In early September we commented that researchers at the University of Utah had identified an association between the presence of the XMRV virus and the occurrence of prostate cancer in about 23 percent of prostate cancer patients. However, a new report from a German research group shows exactly how difficult it is not know how to interpret this sort of “association.”

The German research team apparently found no link whatsoever between prostate tumors and the xenotropic murine leukemia virus-related (XMRV) virus.

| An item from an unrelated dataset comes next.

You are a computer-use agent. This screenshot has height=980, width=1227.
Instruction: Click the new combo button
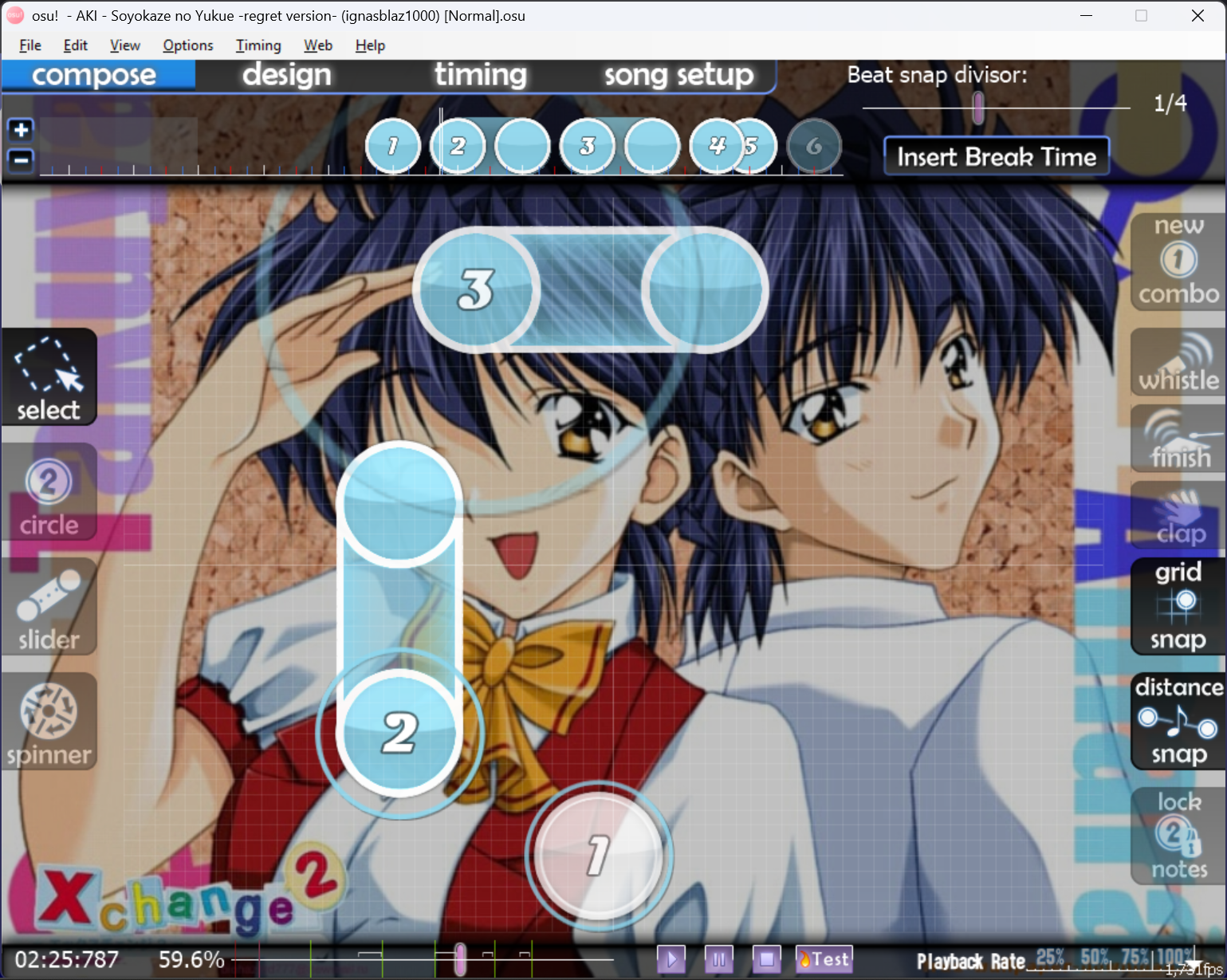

Hohn et al. studied 589 prostate tumor samples collected in Germany. According to their article in Retrovirology, they found no traces of the virus in any of the samples. In a commentary in the Los Angeles Times “Booster Shots” blog, the senior author of this study, Dr. Bannert, is quoted as saying that “a possible geographic restriction of XMRV and its association with prostate cancer should be studied closely.” What that means is that he thinks it is possible that XMRV may cause prostate cancer in some places but not in others. The “New” Prostate Cancer InfoLink acknowledges that that is possible — but we don’t think it is likely!

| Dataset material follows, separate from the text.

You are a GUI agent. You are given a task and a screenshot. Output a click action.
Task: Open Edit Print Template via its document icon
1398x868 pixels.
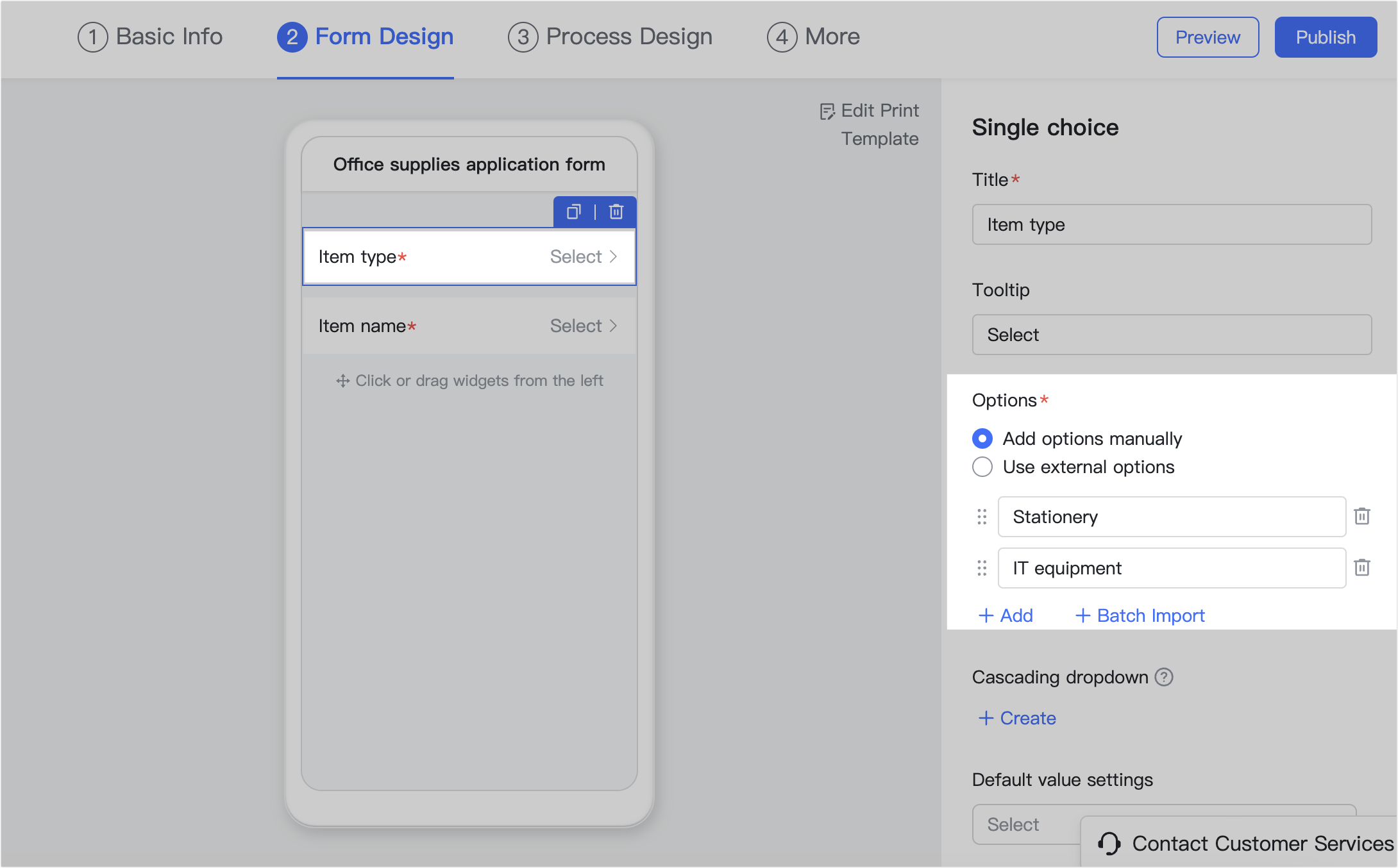coord(826,110)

The XMRV virus was initially discovered by Dr. Robert Silverman, a researcher in the Lerner Research Institute at the Cleveland Clinic.  Dr. Silverman notes that the techniques used in Germany to look for the virus “are significantly different” from the methods used by his group. He also points out that the strain of the XMRV virus that ocurs most commonly in Europe may have a slightly different RNA sequence than the one found in the United States.

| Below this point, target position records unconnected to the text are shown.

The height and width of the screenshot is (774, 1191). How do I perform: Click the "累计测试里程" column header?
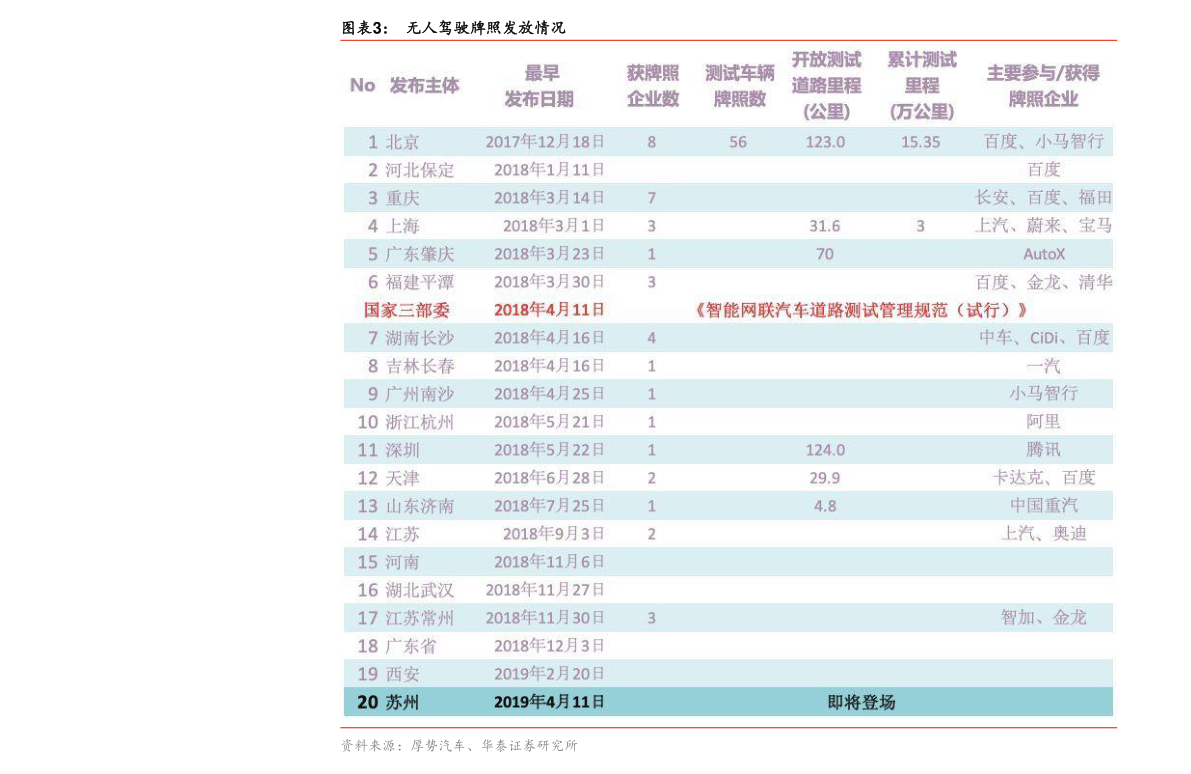click(x=921, y=86)
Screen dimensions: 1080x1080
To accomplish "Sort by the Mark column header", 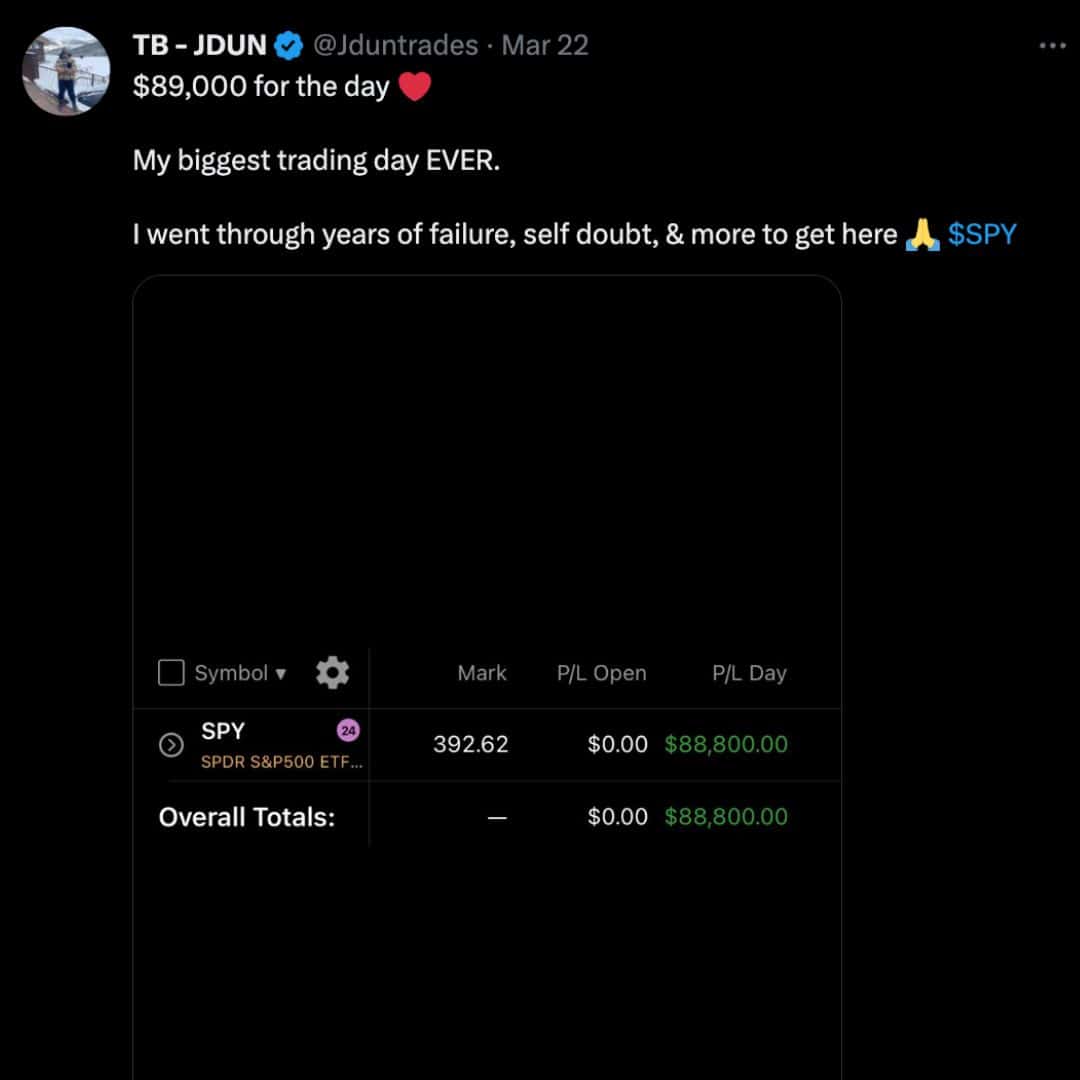I will (482, 673).
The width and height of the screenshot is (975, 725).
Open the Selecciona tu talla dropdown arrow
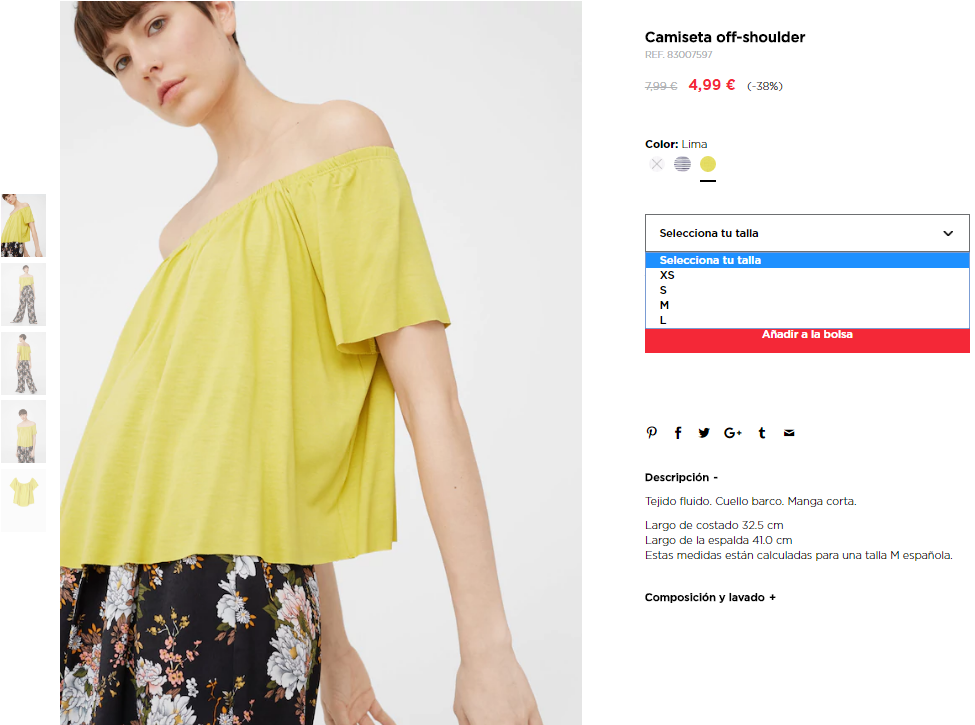click(948, 233)
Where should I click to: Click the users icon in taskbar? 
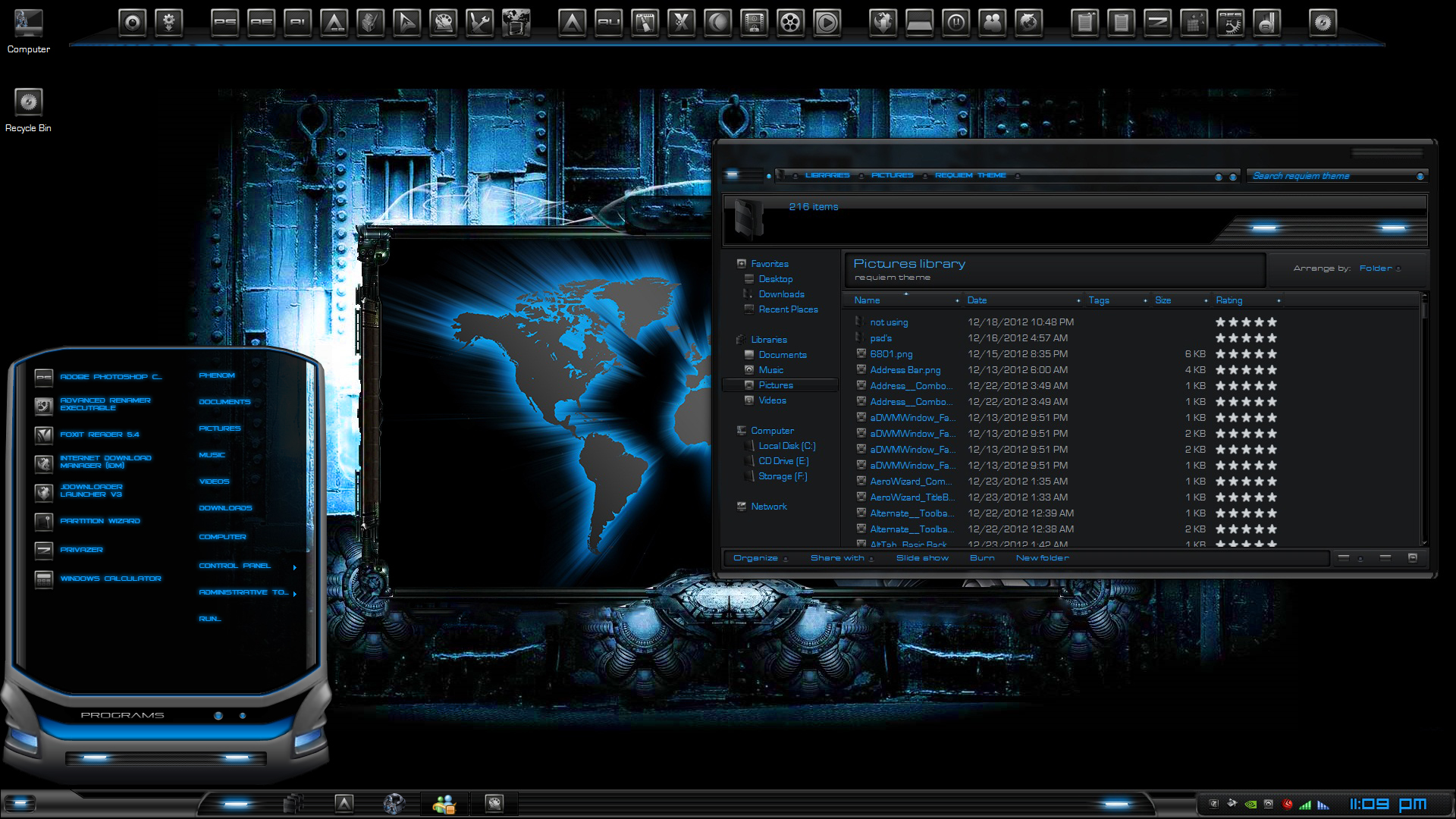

It will be apparent that whether the XMRV virus has any role in prostate cancer is now a question that will need a lot more data before we can be sure of a correct answer. (But in the meantime, Lombardi et al. have shown that the XMRV virus is found in > 65 percent of men diagnosed with chronic fatigue syndrome, so clearly the XMRV virus is associated with some clinical syndromes.)

3 Responses

  1. Now that General Petraeus is in the news with prostate cancer, it will bring more attention to prostate cancer research.

  2. Hmmmm … Maybe, for a week or two. Somehow, in my experience, that effect doesn’t last very long.

  3. Time for an update! We will soon find out whether this is a geographical issue for XMRV, or rather a methodological one.

    FYI Dr. Bannert, lead author of the Hohn et al. negative XMRV/prostate cancer study has been retesting his samples using the new antibody test developed by Dr. Singh at the University of Utah.

    Refreshing to have a researcher such as Dr Bannert who is genuinely interested in the science, and has sufficient humility and intelligence to see the opportunity to advance XMRV science by re-testing his formerly negative samples.